::: Records provided
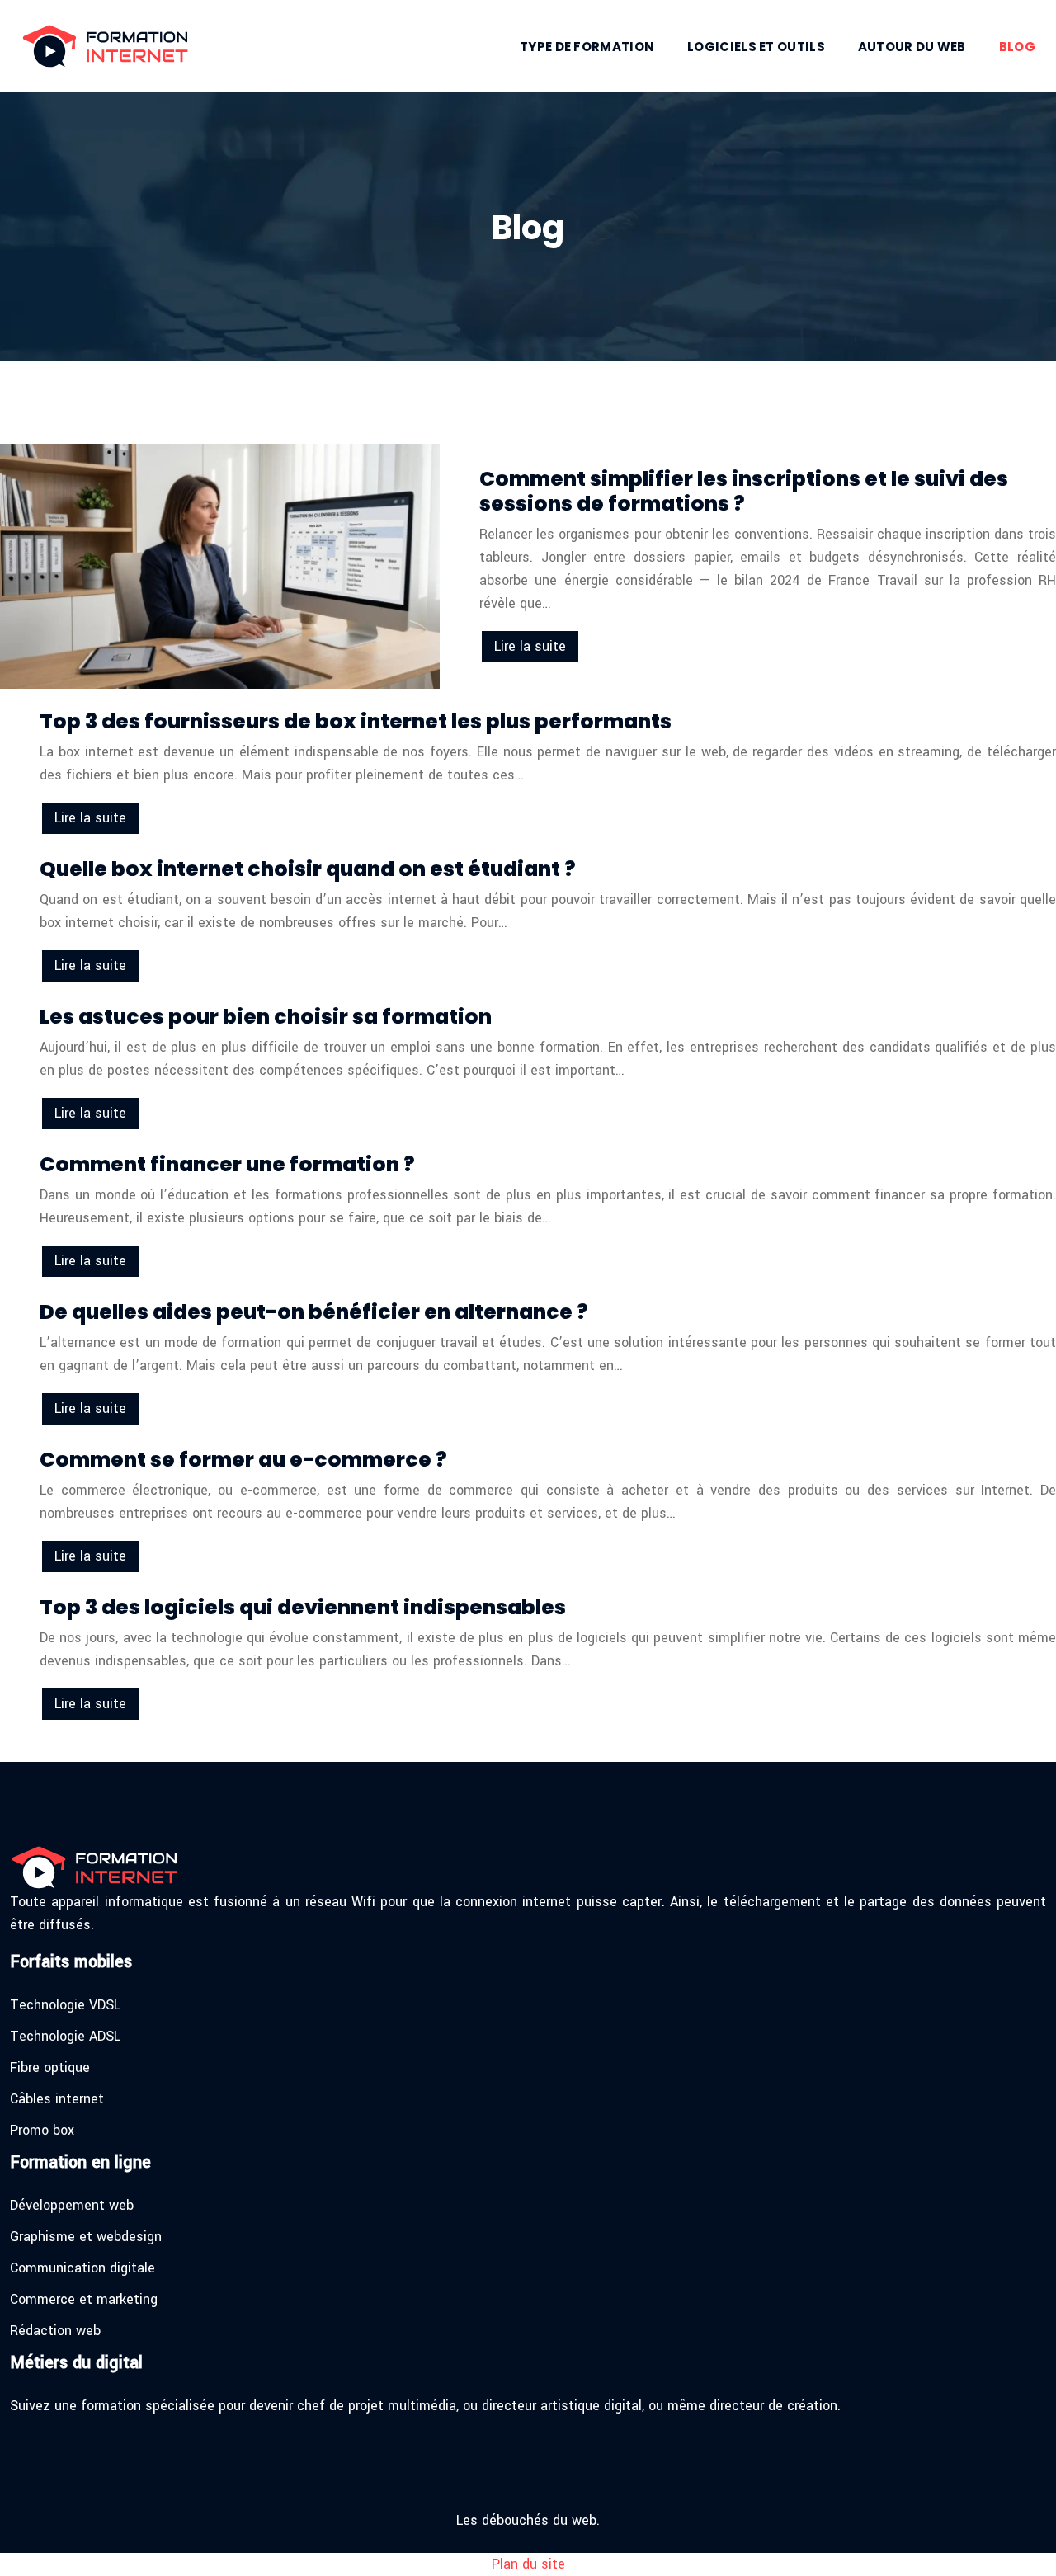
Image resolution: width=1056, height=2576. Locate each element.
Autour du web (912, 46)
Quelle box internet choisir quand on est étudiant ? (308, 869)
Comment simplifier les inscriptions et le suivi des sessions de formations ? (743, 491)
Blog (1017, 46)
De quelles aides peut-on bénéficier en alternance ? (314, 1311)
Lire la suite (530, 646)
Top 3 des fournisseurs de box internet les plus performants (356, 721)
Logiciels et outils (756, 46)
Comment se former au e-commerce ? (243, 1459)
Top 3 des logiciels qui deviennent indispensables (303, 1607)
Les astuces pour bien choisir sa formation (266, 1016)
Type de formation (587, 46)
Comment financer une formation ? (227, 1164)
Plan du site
::::::
**What this task involves**
Leave out the pictures and print each record exactly as it stands.

**Solution to the exercise**
Image resolution: width=1056, height=2576. Locate each element.
Autour du web (912, 46)
Quelle box internet choisir quand on est étudiant ? (308, 869)
Comment simplifier les inscriptions et le suivi des sessions de formations ? (743, 491)
Blog (1017, 46)
De quelles aides peut-on bénéficier en alternance ? (314, 1311)
Lire la suite (530, 646)
Top 3 des fournisseurs de box internet les plus performants (356, 721)
Logiciels et outils (756, 46)
Comment se former au e-commerce ? (243, 1459)
Top 3 des logiciels qui deviennent indispensables (303, 1607)
Les astuces pour bien choisir sa formation (266, 1016)
Type de formation (587, 46)
Comment financer une formation ? (227, 1164)
Plan du site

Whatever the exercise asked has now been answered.